In summary, for your security-critical workloads you're going to want to put
them in their own cluster; treat k8s in this case as an API for updating the
code that's running on your VMs. (Except your VMs can run a stripped-down
read-only OS like Container-OS or CoreOS).

------
rossmohax
Pinnacle of devops effort to deliver apps before Kubernetes was AWS Beanstalk,
which their setup replicates in great detail.

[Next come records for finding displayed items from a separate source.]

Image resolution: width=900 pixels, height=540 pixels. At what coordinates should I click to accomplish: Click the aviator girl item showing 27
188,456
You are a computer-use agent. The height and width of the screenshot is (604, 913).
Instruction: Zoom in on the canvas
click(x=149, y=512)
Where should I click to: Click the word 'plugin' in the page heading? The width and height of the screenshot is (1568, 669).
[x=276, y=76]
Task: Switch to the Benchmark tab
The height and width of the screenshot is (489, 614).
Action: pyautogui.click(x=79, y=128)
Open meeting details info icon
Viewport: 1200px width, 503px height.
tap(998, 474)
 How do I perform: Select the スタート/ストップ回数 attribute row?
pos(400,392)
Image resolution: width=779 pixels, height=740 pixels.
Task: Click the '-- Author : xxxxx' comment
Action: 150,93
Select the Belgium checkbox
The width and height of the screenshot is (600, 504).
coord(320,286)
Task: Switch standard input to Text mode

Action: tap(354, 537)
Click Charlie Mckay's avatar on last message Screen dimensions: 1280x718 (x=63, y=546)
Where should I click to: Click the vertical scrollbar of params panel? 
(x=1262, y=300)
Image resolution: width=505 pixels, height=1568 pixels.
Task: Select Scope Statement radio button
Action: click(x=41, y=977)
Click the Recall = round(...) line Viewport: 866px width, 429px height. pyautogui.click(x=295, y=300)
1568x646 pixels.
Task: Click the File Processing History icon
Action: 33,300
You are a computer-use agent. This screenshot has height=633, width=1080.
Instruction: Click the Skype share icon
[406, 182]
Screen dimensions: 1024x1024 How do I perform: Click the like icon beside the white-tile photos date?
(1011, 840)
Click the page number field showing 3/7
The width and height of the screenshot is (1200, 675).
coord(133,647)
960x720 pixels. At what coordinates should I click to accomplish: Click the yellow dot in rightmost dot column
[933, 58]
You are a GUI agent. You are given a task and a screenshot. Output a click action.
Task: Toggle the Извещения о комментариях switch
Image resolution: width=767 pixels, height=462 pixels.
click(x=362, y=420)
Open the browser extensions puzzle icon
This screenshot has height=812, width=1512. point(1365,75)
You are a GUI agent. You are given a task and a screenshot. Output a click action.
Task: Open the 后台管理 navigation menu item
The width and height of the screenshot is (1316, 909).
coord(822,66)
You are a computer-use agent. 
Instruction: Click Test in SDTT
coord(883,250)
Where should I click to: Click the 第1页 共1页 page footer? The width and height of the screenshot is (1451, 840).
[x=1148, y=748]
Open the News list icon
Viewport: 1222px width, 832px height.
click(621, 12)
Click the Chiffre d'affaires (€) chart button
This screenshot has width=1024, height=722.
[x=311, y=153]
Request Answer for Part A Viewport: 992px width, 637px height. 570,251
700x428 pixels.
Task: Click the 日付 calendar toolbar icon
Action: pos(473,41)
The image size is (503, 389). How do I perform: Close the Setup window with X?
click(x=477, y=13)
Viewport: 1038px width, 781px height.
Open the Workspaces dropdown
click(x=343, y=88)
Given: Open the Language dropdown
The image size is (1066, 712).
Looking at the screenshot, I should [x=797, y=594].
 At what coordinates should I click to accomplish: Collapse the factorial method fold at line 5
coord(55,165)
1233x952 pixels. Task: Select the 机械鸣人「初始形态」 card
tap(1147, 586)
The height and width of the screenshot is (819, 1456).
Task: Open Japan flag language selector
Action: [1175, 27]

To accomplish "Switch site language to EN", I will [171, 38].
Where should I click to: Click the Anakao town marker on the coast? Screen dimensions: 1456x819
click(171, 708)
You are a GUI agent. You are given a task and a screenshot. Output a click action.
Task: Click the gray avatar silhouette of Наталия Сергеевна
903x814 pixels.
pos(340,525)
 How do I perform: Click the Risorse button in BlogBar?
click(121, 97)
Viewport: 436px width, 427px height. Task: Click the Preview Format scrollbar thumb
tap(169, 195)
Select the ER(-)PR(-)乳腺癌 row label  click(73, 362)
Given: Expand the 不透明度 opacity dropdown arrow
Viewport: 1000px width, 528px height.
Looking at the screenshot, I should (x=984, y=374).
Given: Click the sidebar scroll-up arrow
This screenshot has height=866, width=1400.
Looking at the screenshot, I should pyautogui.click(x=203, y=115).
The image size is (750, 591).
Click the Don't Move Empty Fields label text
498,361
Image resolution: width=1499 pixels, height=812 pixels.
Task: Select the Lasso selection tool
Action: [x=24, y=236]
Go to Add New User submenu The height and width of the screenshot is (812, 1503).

I'd take k8s over Beanstalk any time.

Kubernetes is not about scale, it is about defining primitives, everybody can
use to describe their setup. It is a DSL everyone converges to and as a result
of this unification products from different vendors can be packaged and
deployed in the uniform way.

------
richardARPANET
The CTO at a client of mine has spent over 1 year trying to deploy ~7 web
services to k8s, hired 5 contractors to help and they still don't have a
stable deployment.

I informed them my team could do it all in under two days using Terraform +
AWS + EBS. Unfortunately, they didn't take us up on the offer.

Sunk cost, etc.

I've never seen a company use k8s and not end up with a giant expensive team
maintaining it all.

------
maps7
My company is about 10 years behind so I'm not using K8s yet. Hopefully all
the issues will be sorted by the time I get to it.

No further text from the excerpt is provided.